--- PAGE TEXT ---
CONTENTS

The Smugglers of Sennen

By Sandra Pritchard (nee Vingoe) 

 

There is no doubt that William Bottrell of St Levan had relatives who were engaged in both piracy and smuggling, and he relates a number  of stories about pirates and smugglers in his three volumes. Many people think that these relate to events in the 15th and 16th centuries as it is generally not known that in the eighteenth and early nineteenth centuries the fast sailing Cornish luggers were very profitably employed, during peace time in smuggling. However, at the end of the 18th century the Government had put a lot of effort into bringing the trade to an end. Many of the Sennen smugglers had fled to the Channel Isles in order to escape prosecution.  In 1803, the forces of the Crown were once again involved in fighting the Napoleonic War which meant that the smugglers of Cornwall  took on a new lease of life: one might even say that the Government was in some measure responsible for stimulating it! In the early months of the war, owing to the need of men for the naval service, a Royal Proclamation was made. It declared that any smuggler who had fled the country should, provided he was not charged with murder, be permitted to return without fear of arrest. He had, however, to enter into bond refraining from smuggling practices for the future. Copies of this proclamation were posted in all Cornish villages, and it was not long before the news filtered through to those who were lying in exile overseas. Among the first to take advantage of the amnesty was a Christopher Pollard of Madron. He had been charged some 9 years previously with obstructing and assaulting the revenue officers and had fled to Guernsey in order to escape the consequences of his crimes. He now returned to Cornwall and signed the requisite bond, a Robert Parsons of Madron standing surety for the sum of £200. But soon the old allurements of the adventurous life were too strong and after little more than six months Pollard was again concerned in a charge of smuggling.
--- INFORMATION SUPPLIED ---
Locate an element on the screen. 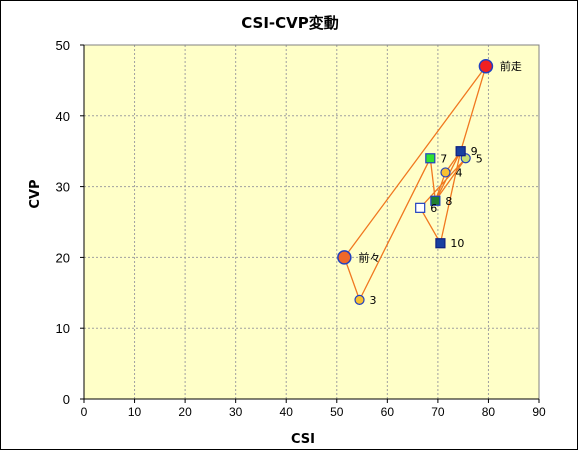 This screenshot has height=451, width=578. x-tick-label: 0 is located at coordinates (84, 412).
---
WHAT THE EXERCISE ASKS: In the Sennen smugglers article, who stood surety for Christopher Pollard when he signed the bond, and for what sum?

OUTPUT: Robert Parsons of Madron, for £200.